Theatre Review: In The Bones

Kim Carpenter / The Omaha World Herald

On the surface, Cody Daigle-Orians’ “In the Bones” is about gay marriage, the war in Afghanistan and a family coping with suicide. But actually, it’s far less about the first, much more about the second and third, and ultimately about so much more than all three combined.

The two-act play, which made its Midwest debut Friday at the SNAP/Shelterbelt Theatre, was a wholly riveting, frequently funny and painfully gut-wrenching examination of those topics, which, although timely, weren’t as important to the drama as it might have first appeared. Instead, “In the Bones” worked and worked well because it emerged as an insightful, often surprising study of how little we know about the people we love most.

Director M. Michele Phillips brought together a solid six-person cast to create stagecraft timed with the right balance of painful silences, agonized shouting and awkward interactions. The story begins with an end: Luke (Eric Grant-Leanna), a soldier who has returned from his second tour of Afghanistan, has just committed suicide.

His loved ones — mother Dee (Sally Neumann Scamfer), lover Ben (Dan Luethke), aunt Kate (Stephanie Anderson) and sister Chloe (Corie Grant-Leanna) — gather at his funeral. As the script unfolds, they move ahead three years, joined in the process by Kenny, Luke’s former brother-in-arms (David Mainelli), and grapple to understand why Luke took his own life, each struggling to cope with it in their own ways.

Of paramount importance is getting to know Luke, which Daigle-Orians makes possible through video clips that the ex-soldier made to make himself feel better about accidentally killing a boy during his second tour. “Say something nice,” he jokingly says to his mother, sister and lover. None of them can respond with something meaningful, but when Luke turns the camera on himself in a dark room, he, too, is at a loss for words.

While much is made of Luke and Ben’s relationship, gay marriage was a red herring. Kenny believes marriage should be defined between a man and a woman, but he accepts his fellow vet’s sexuality. Chloe and Kate accept and evidently adore Ben. Although Luke comes out to Dee during a disastrous Sunday dinner, she is not specifically upset that he is gay. Instead, she’s incensed that she did not know. “Four years!” she fumes, when she finds out how long Ben and Luke have been together. “Four years!” Chloe knew. Kate knew. Kate’s husband knew. Why didn’t she?

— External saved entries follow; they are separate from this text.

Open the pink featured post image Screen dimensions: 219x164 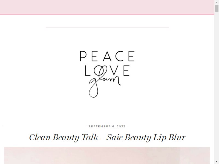click(x=107, y=155)
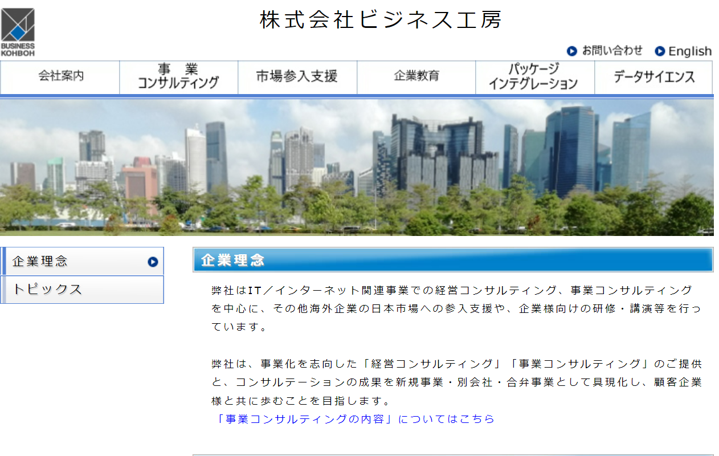Click the city skyline banner image
Screen dimensions: 719x456
(357, 167)
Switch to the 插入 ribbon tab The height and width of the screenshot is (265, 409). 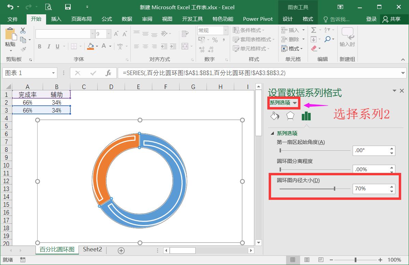coord(56,19)
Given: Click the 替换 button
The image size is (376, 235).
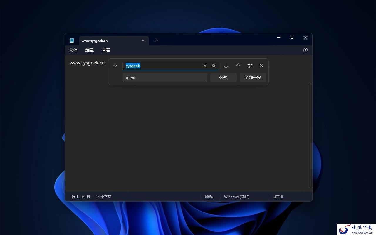Looking at the screenshot, I should pos(224,78).
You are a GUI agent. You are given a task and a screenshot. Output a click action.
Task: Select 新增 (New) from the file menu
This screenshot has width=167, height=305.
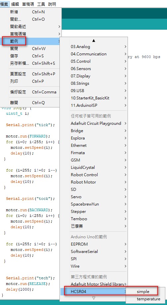[31, 12]
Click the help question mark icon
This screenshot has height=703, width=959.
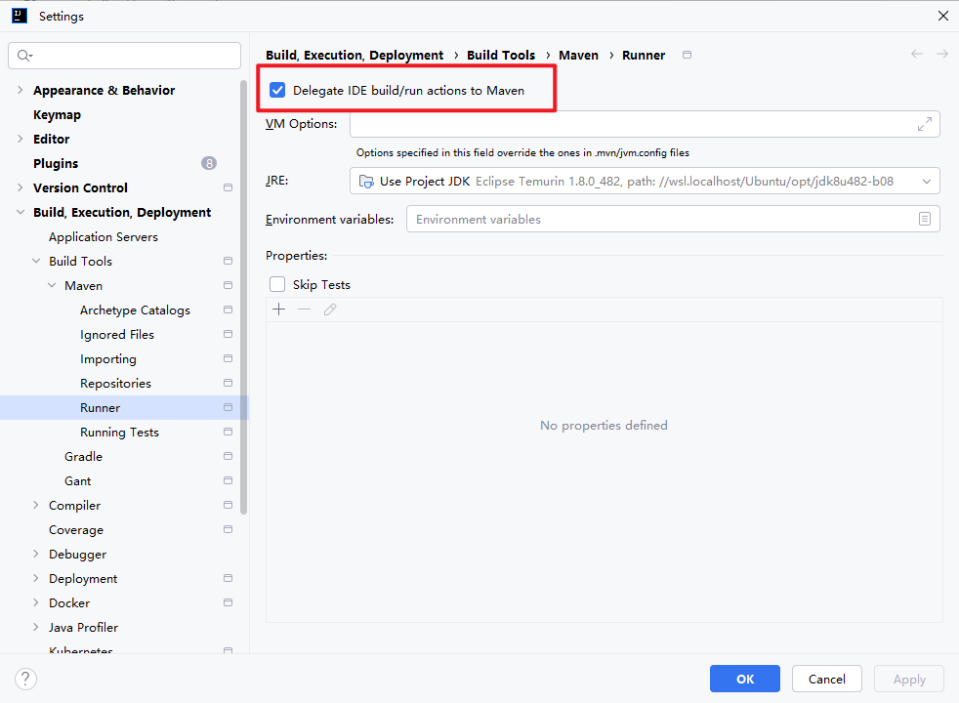click(26, 679)
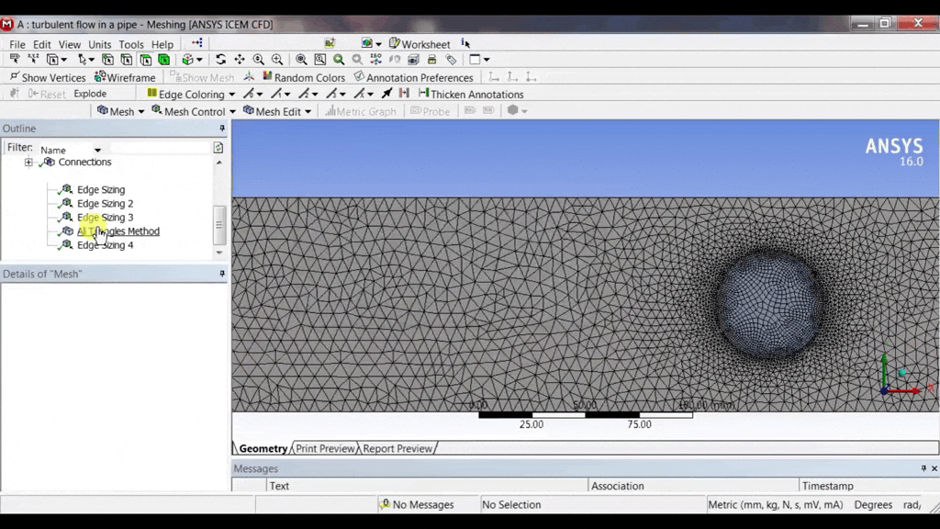Switch to the Print Preview tab
The height and width of the screenshot is (529, 940).
click(324, 448)
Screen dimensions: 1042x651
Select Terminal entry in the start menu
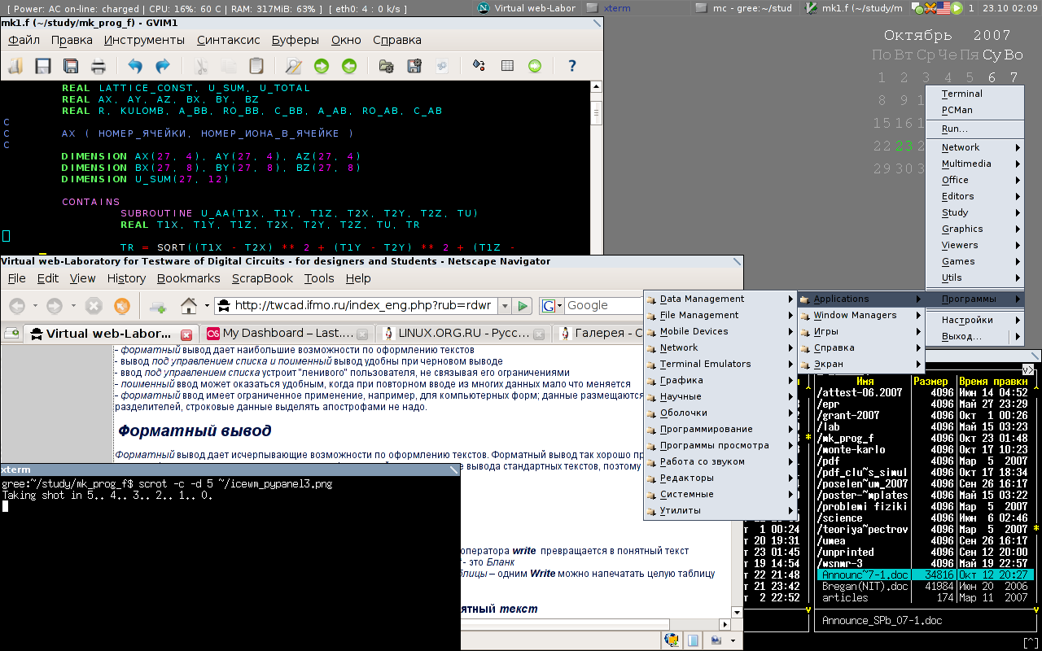tap(961, 94)
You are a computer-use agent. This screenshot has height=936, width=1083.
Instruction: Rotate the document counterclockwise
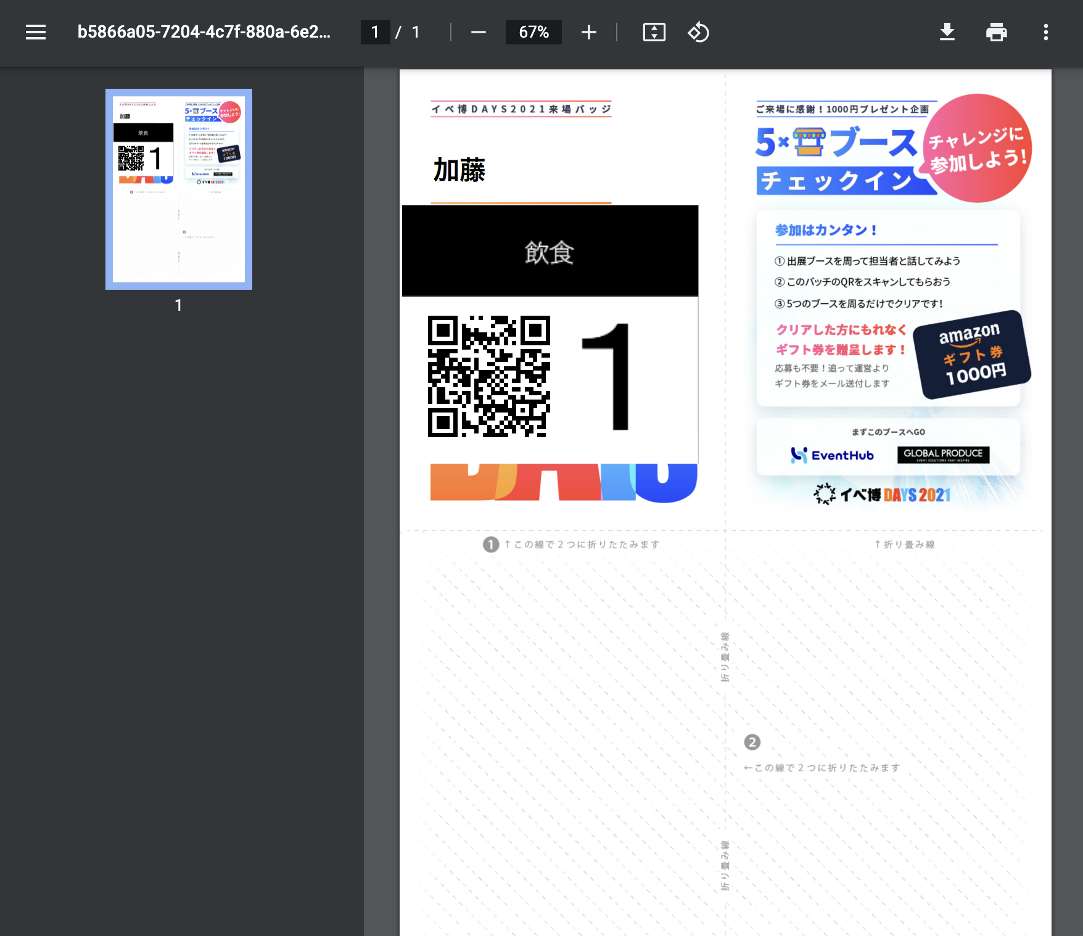699,32
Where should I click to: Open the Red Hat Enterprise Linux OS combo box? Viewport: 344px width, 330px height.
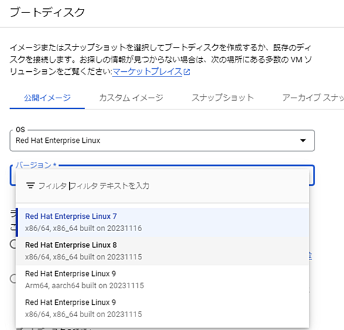click(x=162, y=141)
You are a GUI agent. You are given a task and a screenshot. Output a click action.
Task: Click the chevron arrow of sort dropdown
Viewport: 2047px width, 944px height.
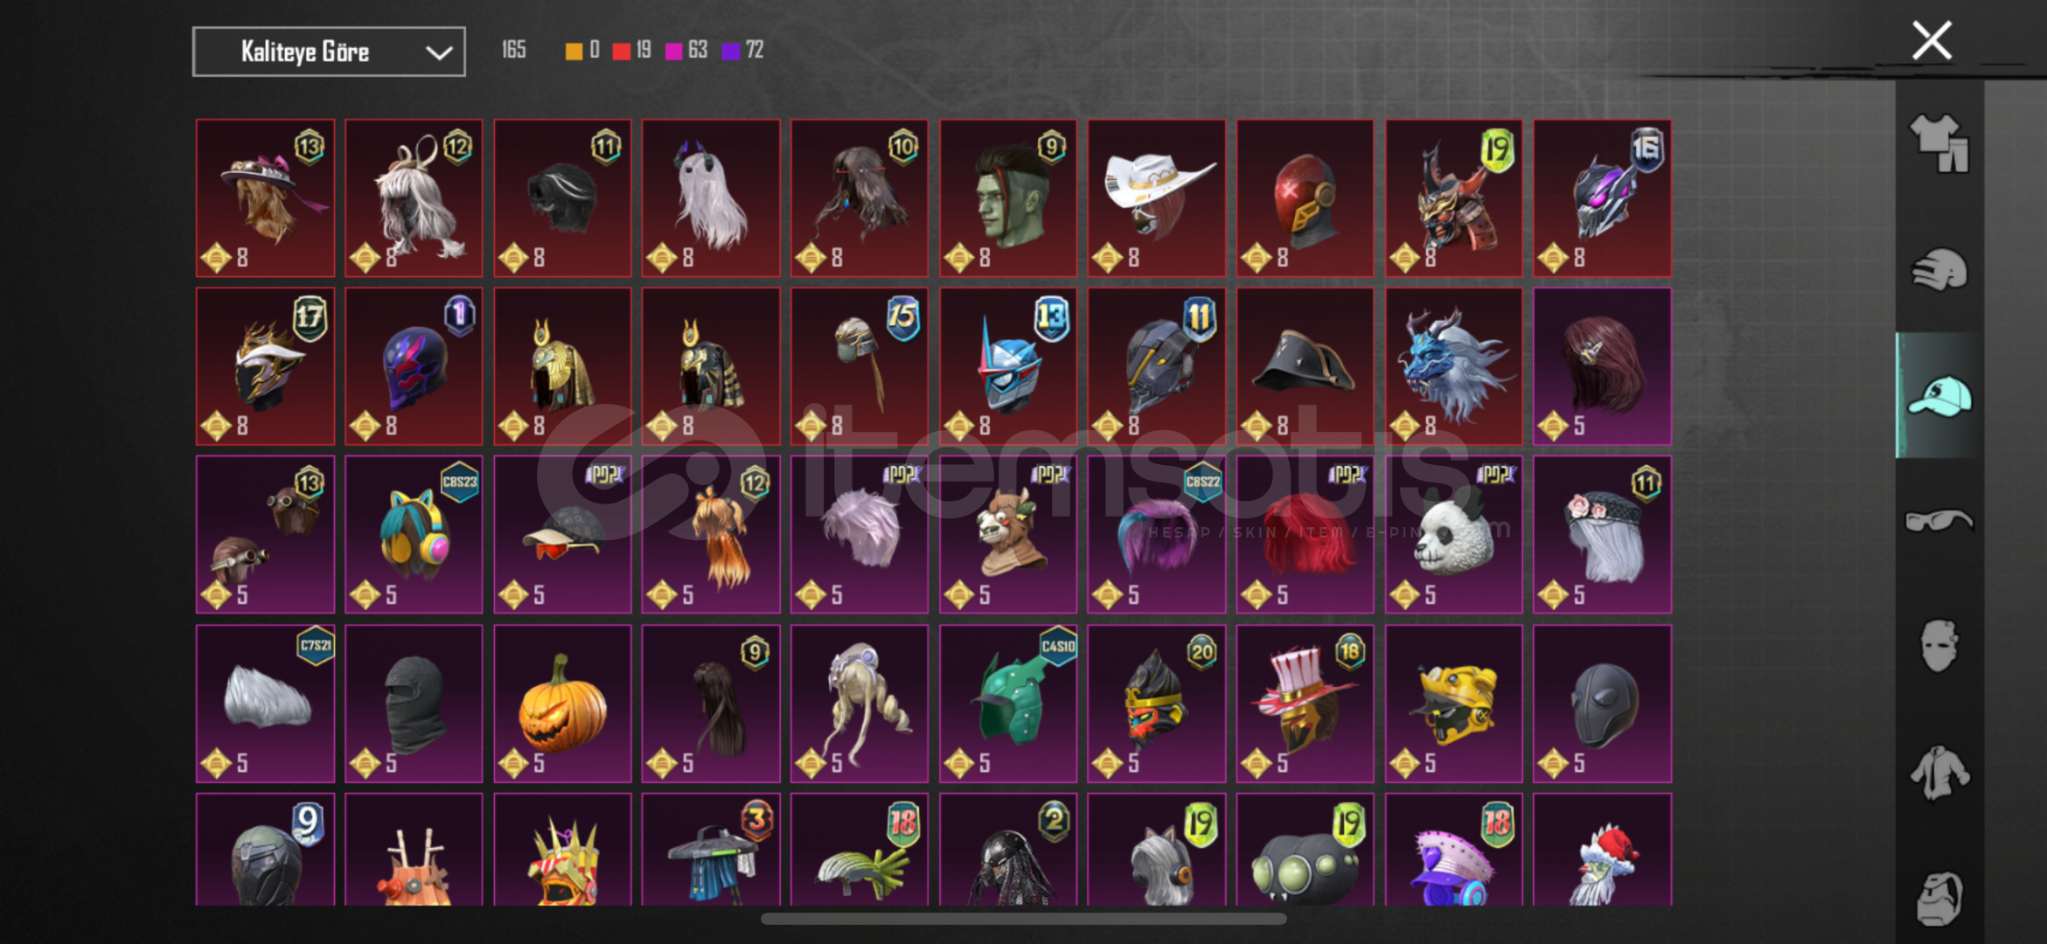pos(438,52)
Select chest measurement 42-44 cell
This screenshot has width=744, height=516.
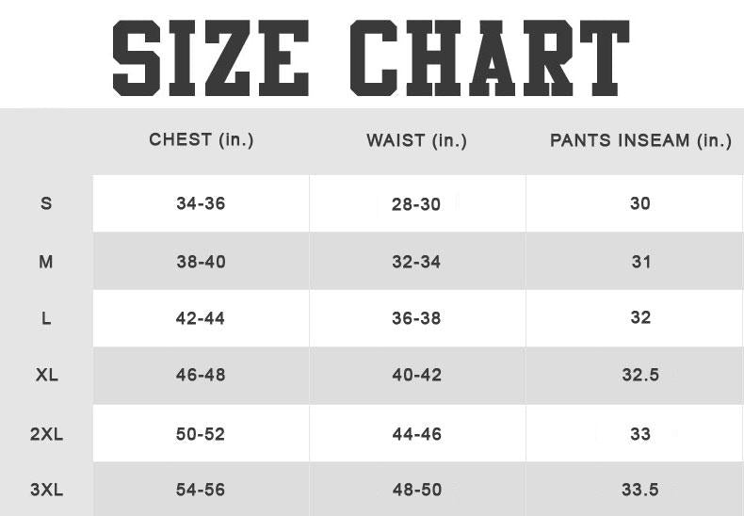[x=201, y=318]
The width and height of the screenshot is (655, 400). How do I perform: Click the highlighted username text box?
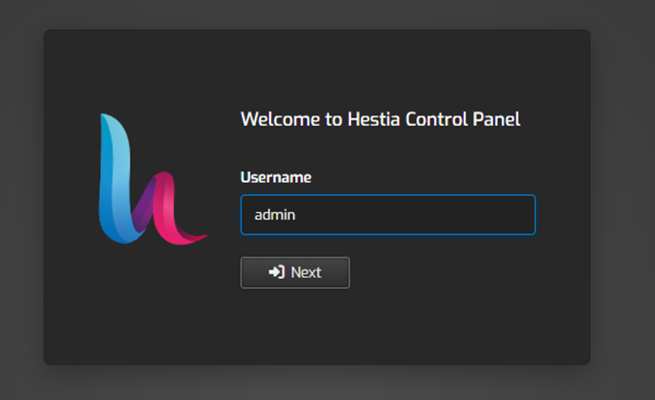(x=387, y=215)
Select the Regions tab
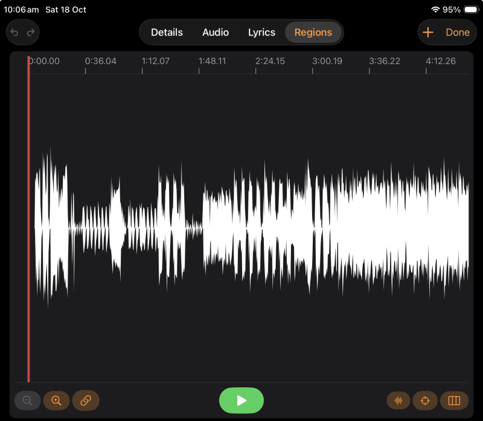Viewport: 483px width, 421px height. (313, 33)
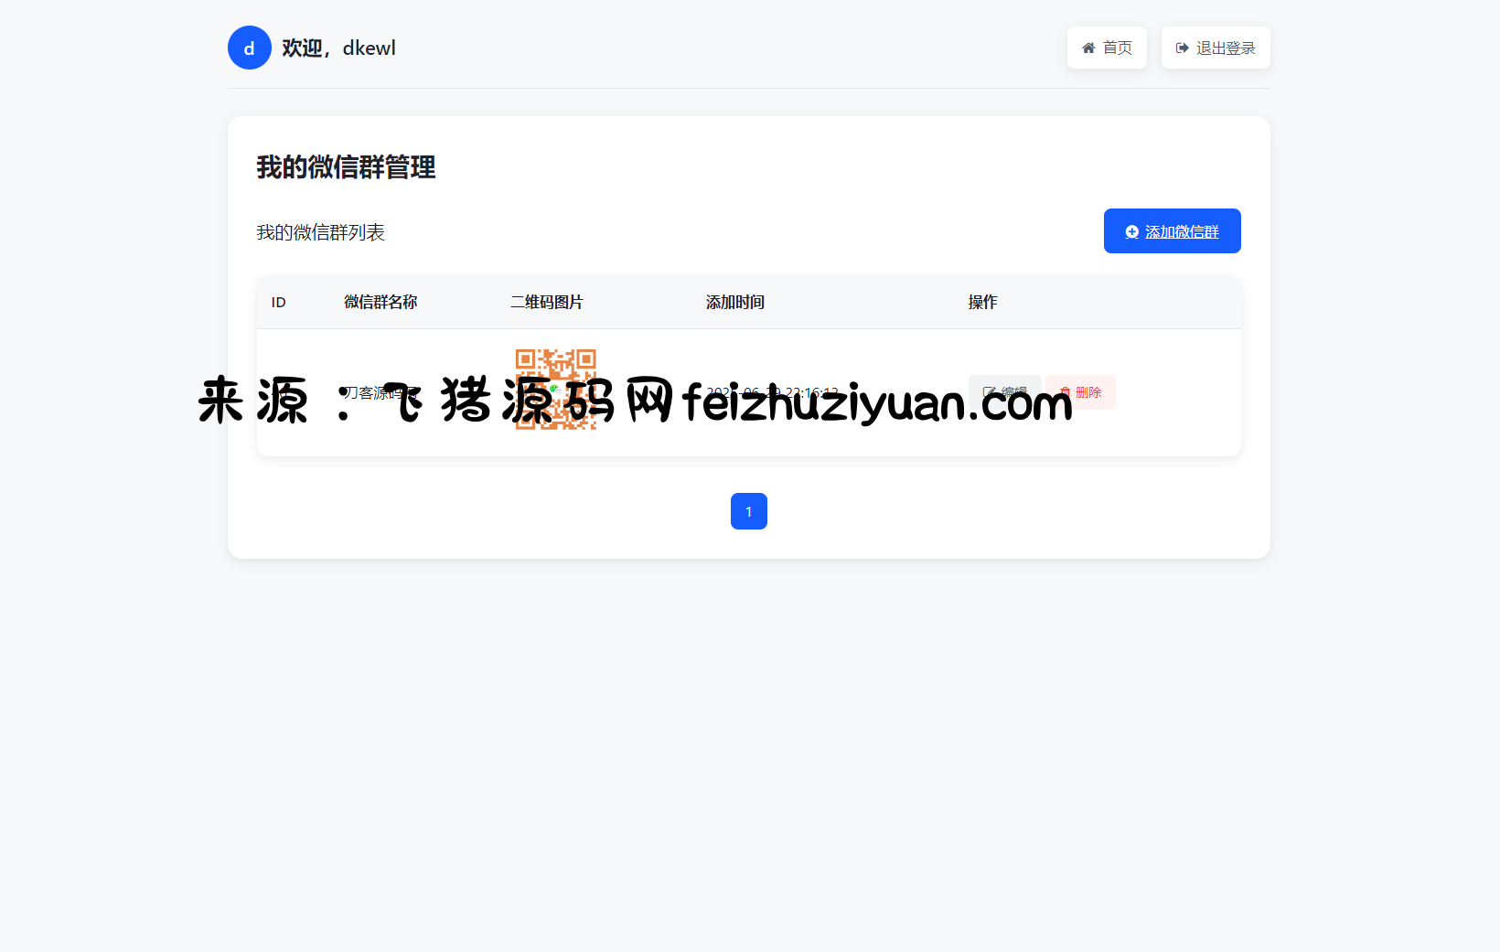Click the 我的微信群列表 subtitle text
This screenshot has width=1500, height=952.
[320, 232]
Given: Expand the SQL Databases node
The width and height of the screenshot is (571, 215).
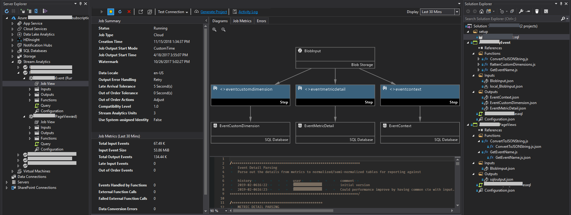Looking at the screenshot, I should point(12,51).
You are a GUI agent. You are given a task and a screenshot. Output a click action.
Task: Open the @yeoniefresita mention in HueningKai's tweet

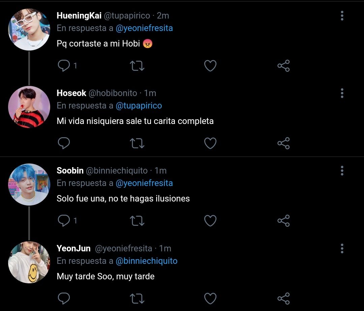click(x=144, y=28)
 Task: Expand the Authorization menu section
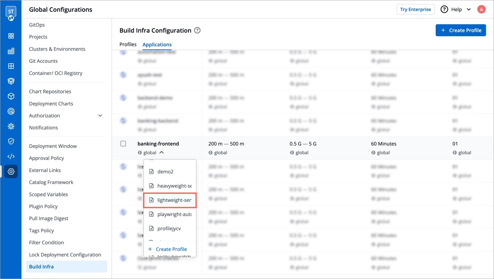100,116
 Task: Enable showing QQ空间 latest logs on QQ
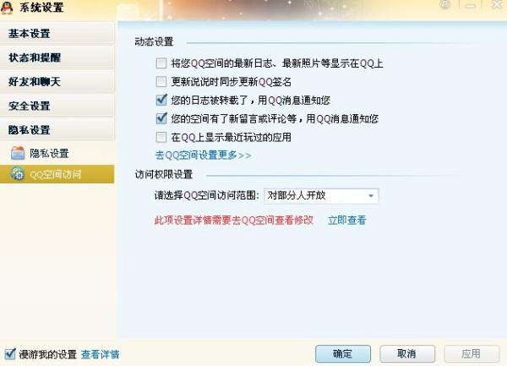[x=161, y=63]
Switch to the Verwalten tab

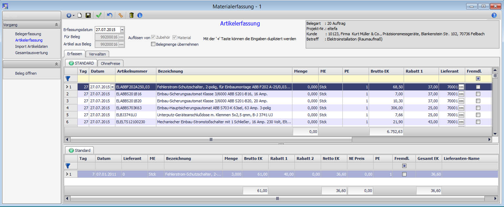click(x=97, y=54)
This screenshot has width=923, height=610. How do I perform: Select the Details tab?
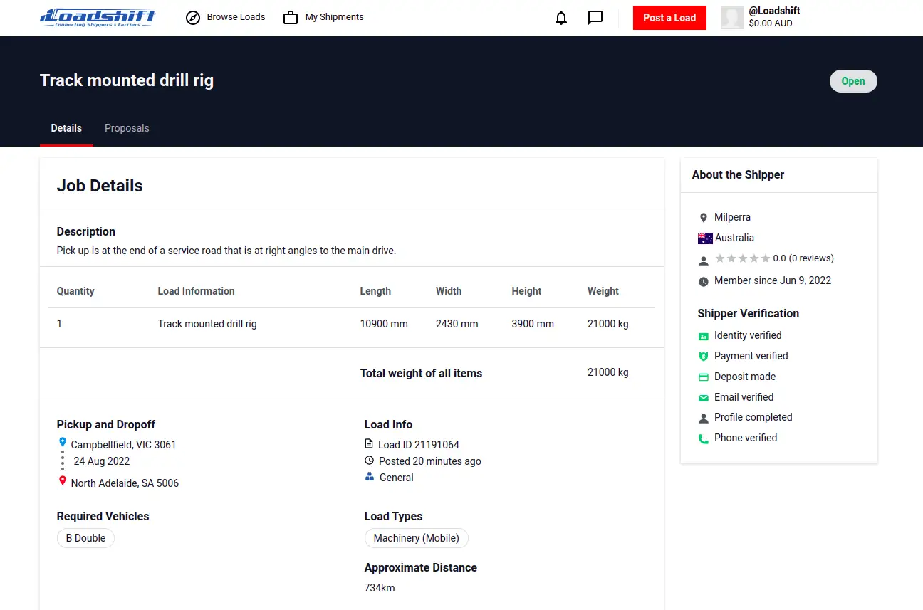[66, 128]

Not knowing is what emerges as “In the Bones’ ” most compelling theme. That explains Dee’s twisted anguish, which Neumann Scamfer plays with palpable angst. She gives a devastating performance that provides the rubric through which to view the entire play, and even Kate’s glib lines — delivered with brassy bawdiness by Anderson — can’t dull the edge of Dee’s pain at losing her son. Neumann Scamfer depicts this character with inimitable intensity; she makes you double guess what she missed, what she should have seen if she were paying attention.

Dee can’t be blamed, though. Few of us ever really pay attention — at least not completely — to our loved ones. This is what makes “In the Bones” such powerful drama. It resonates because of the lingering questions we have when dealing with the people closest to us. How well do we know them? If, indeed, we even do.